In another embodiment, a multicore processor providing efficient hardware dispatching of concurrent functions is provided. The multicore processor includes a hardware FIFO queue means, and a plurality of processing cores comprising a plurality of hardware threads and communicatively coupled to the hardware FIFO queue means. The multicore processor further includes an instruction processing circuit means, comprising a means for detecting, in a first hardware thread of the plurality of hardware threads, a first instruction indicating an operation requesting a concurrent transfer of program control. The instruction processing circuit means also comprises a means for enqueuing a request for the concurrent transfer of program control into the hardware FIFO queue means. The instruction processing circuit means further comprises a means for detecting, in a second hardware thread of the plurality of hardware threads, a second instruction indicating an operation dispatching the request for the concurrent transfer of program control in the hardware FIFO queue means. The instruction processing circuit means additionally comprises a means for dequeuing the request for the concurrent transfer of program control from the hardware FIFO queue means. The instruction processing circuit means also comprises a means for executing the concurrent transfer of program control in the second hardware thread.
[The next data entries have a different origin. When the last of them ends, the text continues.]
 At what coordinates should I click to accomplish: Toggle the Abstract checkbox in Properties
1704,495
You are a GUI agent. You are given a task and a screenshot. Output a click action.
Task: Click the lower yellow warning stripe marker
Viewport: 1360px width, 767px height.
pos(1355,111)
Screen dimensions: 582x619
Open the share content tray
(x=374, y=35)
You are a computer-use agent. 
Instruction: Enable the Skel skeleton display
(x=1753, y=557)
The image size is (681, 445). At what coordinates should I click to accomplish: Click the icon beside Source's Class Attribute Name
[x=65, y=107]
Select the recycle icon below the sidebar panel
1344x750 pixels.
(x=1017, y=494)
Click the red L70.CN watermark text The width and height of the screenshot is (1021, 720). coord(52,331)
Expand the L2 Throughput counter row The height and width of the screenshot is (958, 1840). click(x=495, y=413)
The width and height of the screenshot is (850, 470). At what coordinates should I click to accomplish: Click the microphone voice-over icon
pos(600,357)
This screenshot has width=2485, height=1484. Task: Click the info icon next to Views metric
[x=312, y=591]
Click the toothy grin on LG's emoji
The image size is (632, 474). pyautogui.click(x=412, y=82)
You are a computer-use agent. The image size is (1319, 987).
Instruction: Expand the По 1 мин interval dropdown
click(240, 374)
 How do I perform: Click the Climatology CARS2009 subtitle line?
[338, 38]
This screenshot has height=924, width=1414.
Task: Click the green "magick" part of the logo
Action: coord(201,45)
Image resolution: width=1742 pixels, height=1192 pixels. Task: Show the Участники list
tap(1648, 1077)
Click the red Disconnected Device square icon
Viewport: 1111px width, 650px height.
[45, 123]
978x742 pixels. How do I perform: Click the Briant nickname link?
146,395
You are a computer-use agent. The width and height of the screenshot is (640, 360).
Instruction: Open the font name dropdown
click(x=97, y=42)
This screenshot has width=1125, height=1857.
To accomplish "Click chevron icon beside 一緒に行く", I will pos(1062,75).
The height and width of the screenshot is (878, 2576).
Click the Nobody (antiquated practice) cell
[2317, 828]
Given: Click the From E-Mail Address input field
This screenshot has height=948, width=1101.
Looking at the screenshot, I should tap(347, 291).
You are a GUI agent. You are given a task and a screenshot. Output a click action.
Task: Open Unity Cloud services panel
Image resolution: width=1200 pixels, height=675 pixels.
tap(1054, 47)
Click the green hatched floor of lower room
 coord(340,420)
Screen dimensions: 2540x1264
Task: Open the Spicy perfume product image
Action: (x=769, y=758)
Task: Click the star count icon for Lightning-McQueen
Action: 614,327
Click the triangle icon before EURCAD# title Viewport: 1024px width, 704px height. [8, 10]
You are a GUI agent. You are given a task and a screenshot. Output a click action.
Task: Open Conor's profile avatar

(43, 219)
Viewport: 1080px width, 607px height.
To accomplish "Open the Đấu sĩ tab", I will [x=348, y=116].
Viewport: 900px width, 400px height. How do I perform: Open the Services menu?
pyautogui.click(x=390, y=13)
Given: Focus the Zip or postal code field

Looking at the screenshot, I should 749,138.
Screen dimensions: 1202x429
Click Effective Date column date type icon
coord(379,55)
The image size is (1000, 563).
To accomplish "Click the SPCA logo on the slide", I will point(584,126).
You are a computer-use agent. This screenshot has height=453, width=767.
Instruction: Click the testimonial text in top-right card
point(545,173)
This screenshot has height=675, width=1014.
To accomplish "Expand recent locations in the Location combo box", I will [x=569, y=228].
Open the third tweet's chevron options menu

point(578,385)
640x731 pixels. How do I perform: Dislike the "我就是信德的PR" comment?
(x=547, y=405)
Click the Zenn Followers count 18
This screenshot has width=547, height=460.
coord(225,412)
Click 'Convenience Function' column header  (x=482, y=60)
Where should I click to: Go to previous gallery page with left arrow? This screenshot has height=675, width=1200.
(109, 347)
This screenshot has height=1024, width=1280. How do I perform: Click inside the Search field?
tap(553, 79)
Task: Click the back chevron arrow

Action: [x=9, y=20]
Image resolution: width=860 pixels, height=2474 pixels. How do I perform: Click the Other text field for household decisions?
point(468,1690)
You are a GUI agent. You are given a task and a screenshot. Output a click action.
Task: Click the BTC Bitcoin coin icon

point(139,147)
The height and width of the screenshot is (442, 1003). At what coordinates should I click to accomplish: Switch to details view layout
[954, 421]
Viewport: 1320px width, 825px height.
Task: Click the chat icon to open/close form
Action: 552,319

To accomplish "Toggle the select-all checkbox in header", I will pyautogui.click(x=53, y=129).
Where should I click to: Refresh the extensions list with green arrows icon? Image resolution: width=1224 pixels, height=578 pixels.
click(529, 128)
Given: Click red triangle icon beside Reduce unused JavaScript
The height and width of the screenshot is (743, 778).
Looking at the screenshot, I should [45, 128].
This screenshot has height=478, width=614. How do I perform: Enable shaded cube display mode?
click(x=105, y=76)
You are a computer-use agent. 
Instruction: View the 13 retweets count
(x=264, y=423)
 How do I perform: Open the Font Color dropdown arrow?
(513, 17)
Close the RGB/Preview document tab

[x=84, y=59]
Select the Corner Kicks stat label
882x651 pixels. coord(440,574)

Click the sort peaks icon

In another embodiment, a method for efficient hardware dispatching of concurrent functions is provided. The method comprises detecting, in a first hardware thread of a multicore processor, a first instruction indicating an operation requesting a concurrent transfer of program control. The method further comprises enqueuing a request for the concurrent transfer of program control into a hardware FIFO queue. The method also comprises detecting, in a second hardware thread of the multicore processor, a second instruction indicating an operation dispatching the request for the concurrent transfer of program control in the hardware FIFO queue. The method additionally comprises dequeuing the request for the concurrent transfer of program control from the hardware FIFO queue. The method further comprises executing the concurrent transfer of program control in the second hardware thread.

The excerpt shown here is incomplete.